Leaders at Shift Technologies Inc. say 2022 was going to be “a year of balanced growth and profitability” even before market conditions tightened amid rising inflation and continued supply constraints.

And while the online used-vehicle retailer based in San Francisco said it more than doubled revenue and sold more vehicles in the first three months of this year, those macro constraints are adding pressure to the business.

Last week, the company said it cut about 10 percent of its corporate staff in April. It paused its expansion into Las Vegas. And, perhaps most alarming, Shift said in a quarterly regulatory filing that “substantial doubt” exists about its ability to continue as a going concern.

Still, leaders say they are confident in the cash position for this year and are taking steps to improve liquidity. Executives last week said they were working toward a plan to achieve profitability in 2025.

“We’re putting in the fundamentals to get there,” Shift President Jeff Clementz said. “We plan to be a growth business for the foreseeable future.”

Analysts told Automotive News that the company may have executed better than larger rivals Carvana and Vroom but that it also remains vulnerable as it’s becoming more difficult to access capital.

“If the credit environment worsens, then it could be difficult for them to fund their business,” Rajat Gupta, a senior equity analyst at J.P. Morgan who covers auto retail, said of Shift, Carvana and Vroom.

Shift’s executives disclosed in the regulatory filing last week that the company had an accumulated deficit of $497.8 million as of March 31 as well as negative operating cash flows of $98.4 million in the first quarter. It counted unrestricted cash and equivalents of $94.9 million and working capital of $127.9 million as of March 31.

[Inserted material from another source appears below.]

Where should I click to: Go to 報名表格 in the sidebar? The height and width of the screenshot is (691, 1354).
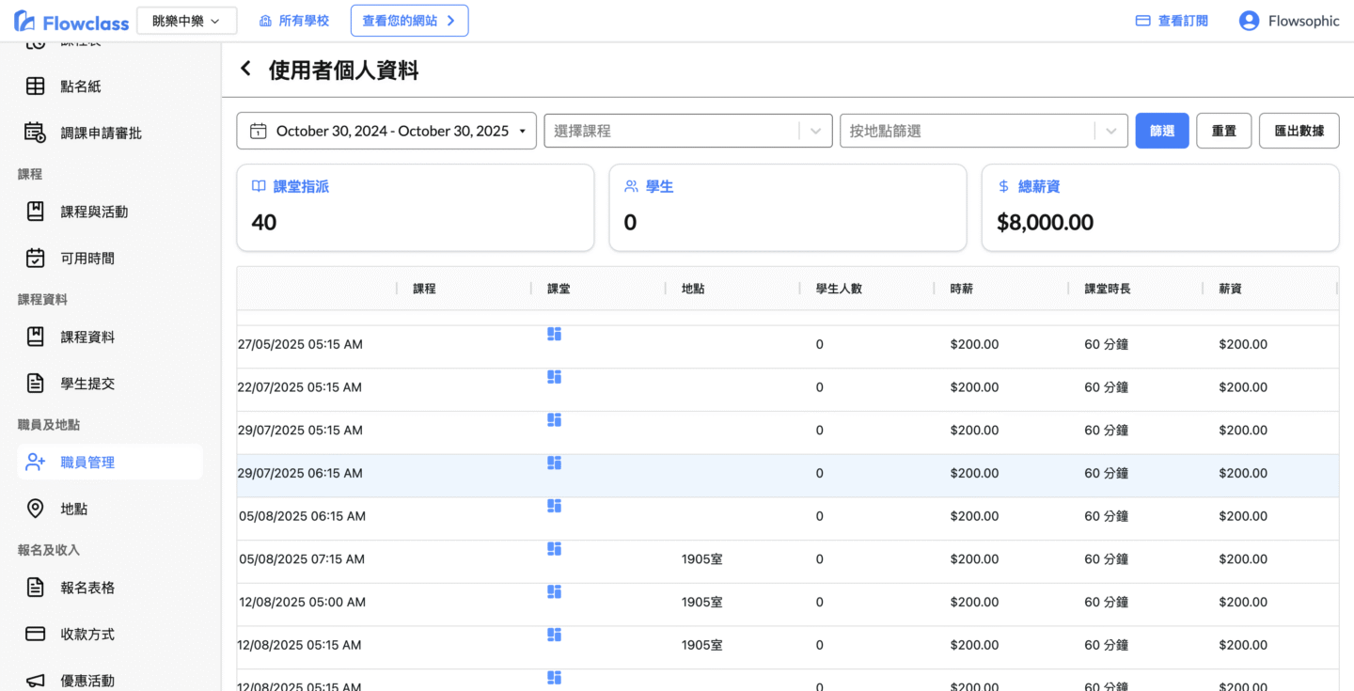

“Our ability to continue as a going concern is dependent upon our ability to obtain additional equity or debt financing or generate profitable operations,” Shift wrote in its filing.

Clementz declined to comment specifically on the filing but said: “We feel good about our cash position for 2022, and it’s also our expectation that we will be strengthening our cash position” for next year.

The company last week said it has up to $150 million in an at-the-market facility that it can use over three years, which provides flexibility while Shift explores other financing routes.